O que o título dá à cidade é a obrigatoriedade de cumprir um conjunto rigoroso de regras não só na zona classificada como na sua área de protecção - que inclui a encosta de Gaia ocupada pelas caves de Vinho do Porto.
Se o estabelecimento dessas rigorosas regras de protecção parece hoje desnecessário, face ao trabalho de reabilitação urbana e arquitectónica desenvolvido praticamente desde 1974 pelo CRUARB-CH (Comissariado para a Reabilitação Urbanística da Área da Ribeira- Barredo - Centro Histórico), um simples regresso aos debates realizados em meados do século XX mostra que nem sempre foi assim.

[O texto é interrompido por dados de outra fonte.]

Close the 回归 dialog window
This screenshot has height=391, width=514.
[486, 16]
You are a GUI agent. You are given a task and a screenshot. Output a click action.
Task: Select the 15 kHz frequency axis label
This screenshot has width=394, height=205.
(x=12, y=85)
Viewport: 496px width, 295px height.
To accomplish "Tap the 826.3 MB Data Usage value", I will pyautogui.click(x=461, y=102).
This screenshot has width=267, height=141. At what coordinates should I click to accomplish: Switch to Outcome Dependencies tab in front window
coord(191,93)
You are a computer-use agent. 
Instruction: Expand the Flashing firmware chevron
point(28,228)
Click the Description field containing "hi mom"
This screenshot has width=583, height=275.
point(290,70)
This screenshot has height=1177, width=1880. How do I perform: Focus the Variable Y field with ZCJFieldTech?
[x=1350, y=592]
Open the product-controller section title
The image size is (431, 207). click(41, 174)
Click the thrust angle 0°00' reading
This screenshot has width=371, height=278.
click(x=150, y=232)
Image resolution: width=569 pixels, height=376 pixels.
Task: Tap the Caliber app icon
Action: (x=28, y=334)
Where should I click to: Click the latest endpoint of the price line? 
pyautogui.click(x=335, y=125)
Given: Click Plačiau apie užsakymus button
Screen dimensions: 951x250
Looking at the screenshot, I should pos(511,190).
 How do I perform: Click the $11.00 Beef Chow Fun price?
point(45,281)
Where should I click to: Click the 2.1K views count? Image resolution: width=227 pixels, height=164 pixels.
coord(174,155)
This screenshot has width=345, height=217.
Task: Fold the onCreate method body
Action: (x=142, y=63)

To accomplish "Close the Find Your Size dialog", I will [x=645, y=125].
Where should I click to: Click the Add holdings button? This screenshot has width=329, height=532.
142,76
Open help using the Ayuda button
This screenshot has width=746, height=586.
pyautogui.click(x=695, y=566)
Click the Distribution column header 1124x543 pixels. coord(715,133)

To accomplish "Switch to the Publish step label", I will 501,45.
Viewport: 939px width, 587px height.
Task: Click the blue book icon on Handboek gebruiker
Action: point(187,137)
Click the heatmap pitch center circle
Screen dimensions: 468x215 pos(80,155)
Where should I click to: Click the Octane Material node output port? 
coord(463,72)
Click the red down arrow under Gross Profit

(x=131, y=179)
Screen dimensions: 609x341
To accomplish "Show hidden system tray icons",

Na ocasião, apenas a falta de dinheiro impediu a demolição integral, sistemática e implacável de todo o centro histórico em prol das ideias do progresso e da modernidade - e, como não se sabe que novas aberrações o futuro pode trazer, antes prevenir que remediar.
A zona abrangida pela classificação (90 hectares) inclui um número de monumentos por metro quadrado tão vasto que se torna difícil falar deles.
Mas refere-se, muito por alto, o Palácio da Bolsa, Mercado Ferreira Borges (um raro exemplo da arquitectura do ferro no Porto), Igreja de S. Francisco, Sé, Paços Episcopais, Estação de S. Bento, Cadeia da Relação, Mosteiro de S. Bento da Vitória, Casa do Infante, Igreja dos Grilos, Casa-Museu Guerra Junqueiro, Torre dos Clérigos (já fora da antiga Muralha Fernandina), Igreja dos Congregados...
A lista oficial contempla um total de 95 imóveis com interesse patrimonial.